Forget Productivity, We Need To Talk About The WFH Creativity Crisis
The blinking cursor stares you down from the monitor. Your goal to make headway by afternoon is slipping out of reach. In the office, you could be inspired by chatting with a colleague or charting things out on the conference room whiteboard. But now it’s just you, facing a creativity desert.
We hear a lot about the challenges of sustaining productivity in the work-from-home context. But the deeper, underlying issue has gone unaddressed: You can’t have productivity without creativity.
Without access to the activities and people we’ve traditionally sought inspiration from — whether colleagues or concerts, travel or theatre, dance or Degas — our creative wells are drying up. And that has enormous consequences in the workplace.
Why creativity is another WFH casualty
In the before-times, our odds of encountering a new idea were far greater. When our worlds extended beyond the four walls of our homes, picking up pebbles of inspiration was an unconscious process. While waiting for my coffee I’d overhear the barista gush about a new podcast, I’d pass fresh graffiti enroute to the office, then I’d run into a colleague and we’d talk shop before parting ways. Pebbles everywhere; and every so often one would come in handy.
We tend to think of creativity as the purview of painters and poets, but it’s vitally important for knowledge workers like me. Our pandemic-forced isolation severely limits that organic process of finding inspiration. One in four remote managers surveyed said that their teams’ creativity has suffered since working from home.
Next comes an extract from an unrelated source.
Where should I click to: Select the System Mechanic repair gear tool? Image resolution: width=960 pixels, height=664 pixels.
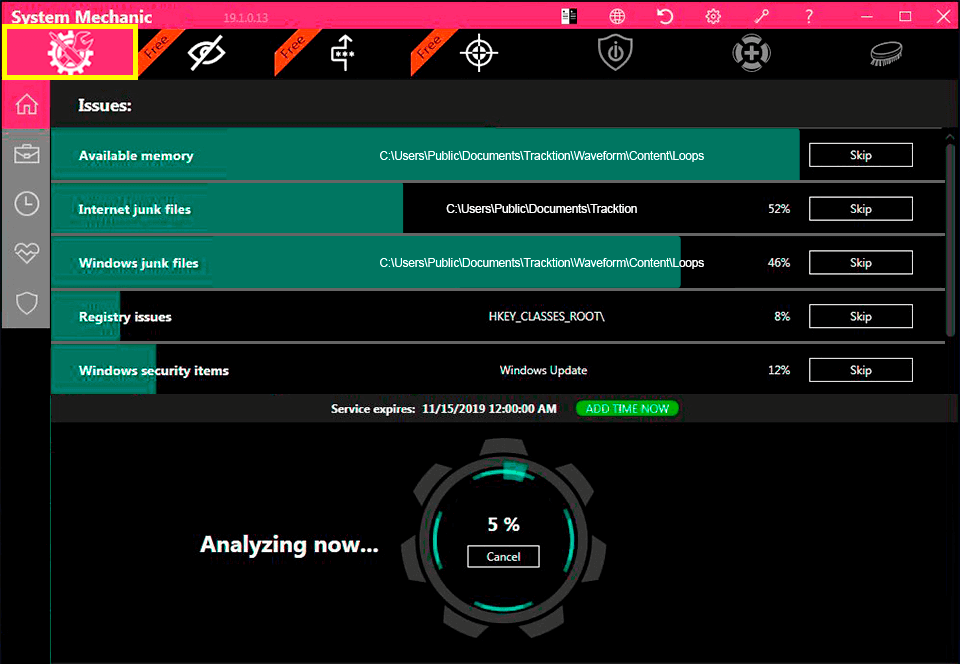[x=68, y=52]
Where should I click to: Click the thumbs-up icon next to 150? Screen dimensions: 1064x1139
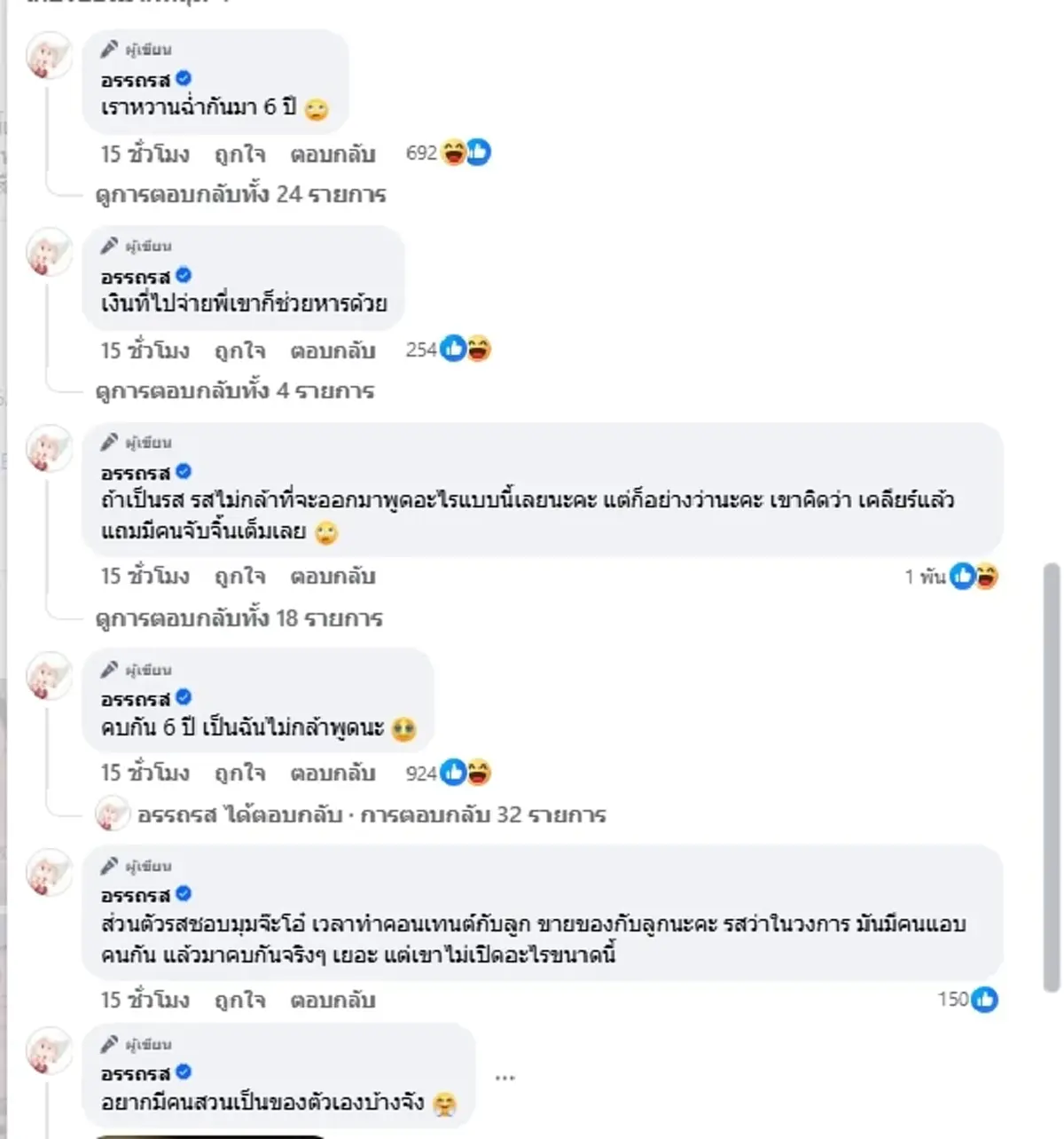click(987, 999)
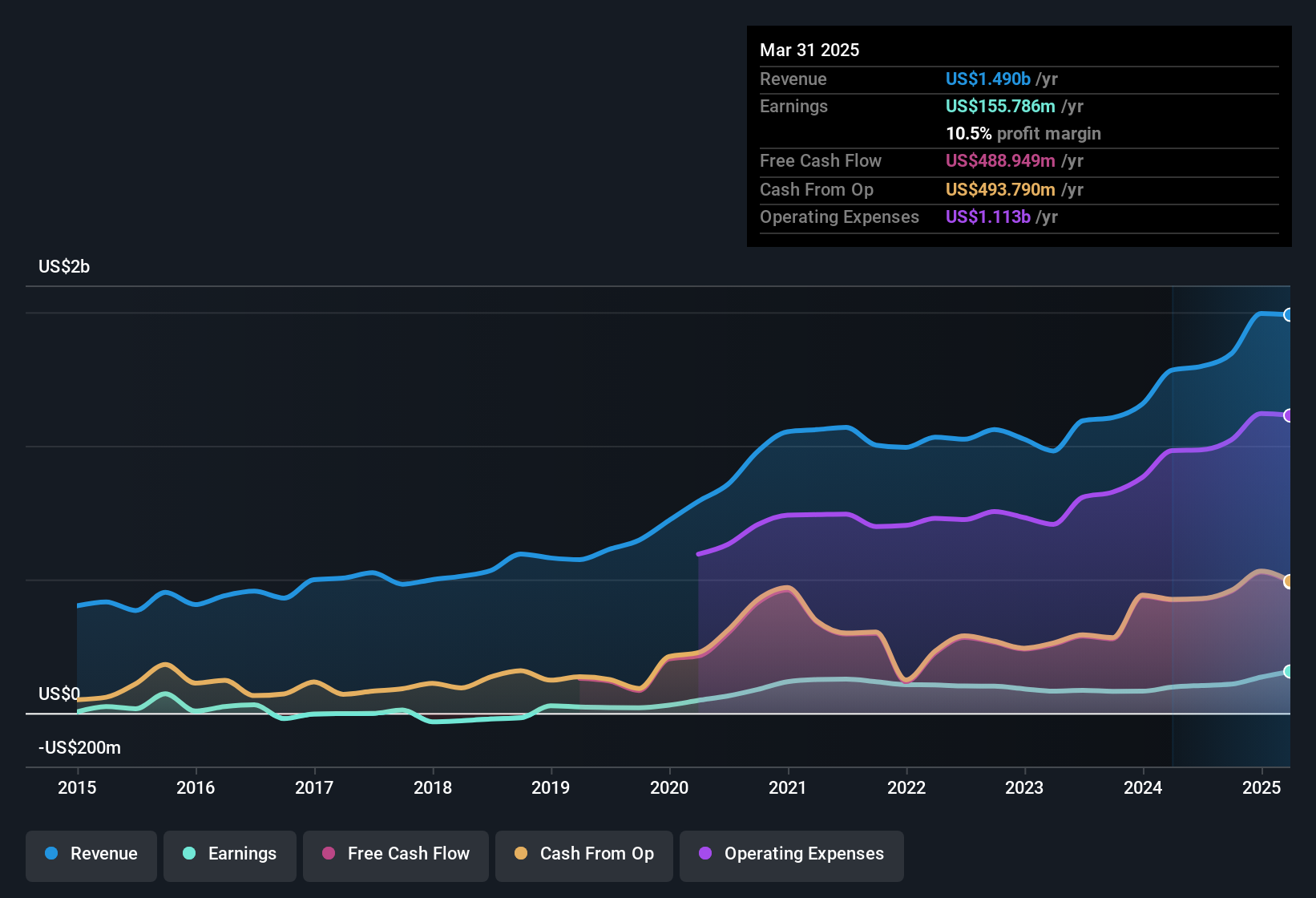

And that inspiration gap, in turn, hurts our businesses. Studies show that creative leaders outperform their peers on key financial metrics like organic revenue growth.
Pre-Covid, extrinsic motivators like praise, shame or exclusion played a bigger role in our decision-making and creative processes. Without external motivators, we now need to turn inwards for inspiration. The good news: intrinsic motivators like interest, enjoyment and a good challenge are a treasure-trove for creativity. Here’s how to get those juices flowing.
Tap into your Renaissance mindset
You’ve heard the expression Renaissance Man (or Woman). It harkens back to great thinkers like Galileo, Leonardo da Vinci and Michelangelo who saw no boundary between art, science and life. Rather than specialize, they did it all.
Busting up the creativity log jam comes down to that Renaissance spirit. We think creatively when our imaginative and rational brain networks fire on all cylinders to make new neural connections. This isn’t a left brain vs. right brain issue — creativity is a whole brain function.
The key to unlock your Renaissance mindset comes from sampling ideas outside of your specialties. Start with scheduling unstructured conversation with colleagues and clients. Then notch it up by deliberately seeking out the unusual: Learn to carve wood, watch a foreign documentary, seek out books from an author you’ve never read before. To quote poet David Whyte, “Just beyond yourself. It’s where you need to be.”
Case in point, I’ve been starting team meetings with his poems lately. With just a few short verses, poems can make space for thoughtful discussion in an otherwise banal day.
The goal here isn’t strictly acquiring new thoughts or skills; it’s to break the flow of your workday thinking and spark something new.
For bosses, enable your employees’ creativity (instead of inhibiting it)
An employer’s role is not so much kindling creativity but making sure not to extinguish it in your team. In large part, this comes down to how you’re assigning projects.
The best projects challenge without overwhelming employees. A well-designed task should build on and extend existing abilities, sparking intrinsic motivation.
Next, you want team members to know they have your support. That starts with setting clearly defined goals and offering encouragement. Just as important: Ensure teams have the resources they need to innovate. Time and money constraints can kill creativity.
Finally, you want to get out of the way. Give your employees the freedom to get ’er done. Nothing crushes creativity and initiative faster than micromanagement.
Ultimately, the license to create comes from the top. Focus on building an environment that nurtures intrinsic motivation, and you’ll provide the foundation for your team — and business — to thrive.
Use physical (and mental) fitness to unlock inspiration
I may not leave my house anymore, but I’ve been pushing myself up mountains. From biking up the (virtual) Alps, to at-home-pilates, to besting my push-up record, I’ve never been in better shape. But it’s about more than just blasting my abs. A physical workout clears the mind, and makes space for creativity to enter.
Mental fitness is just as important. Meditation may sound hokey to some, but it can be a powerful tool to allow for new ideas and connections. Talking to a therapist or even a close friend about what you’re experiencing day-to-day can also help in gaining new perspectives.
And it’s important to remember to just let go. Without clear, physical boundaries between work and home, remote workers say unplugging after work is their greatest challenge. Encourage your colleagues to escape their home offices whether it’s for a shower, a run, or a 20-minute meditation session. Inspiration often strikes when you least expect it.
This year has proven how a company’s ability to adapt and innovate can predict its success — and survival. It’s time we stopped treating creativity like an afterthought and get disciplined about cultivating it instead. The future of business depends on it.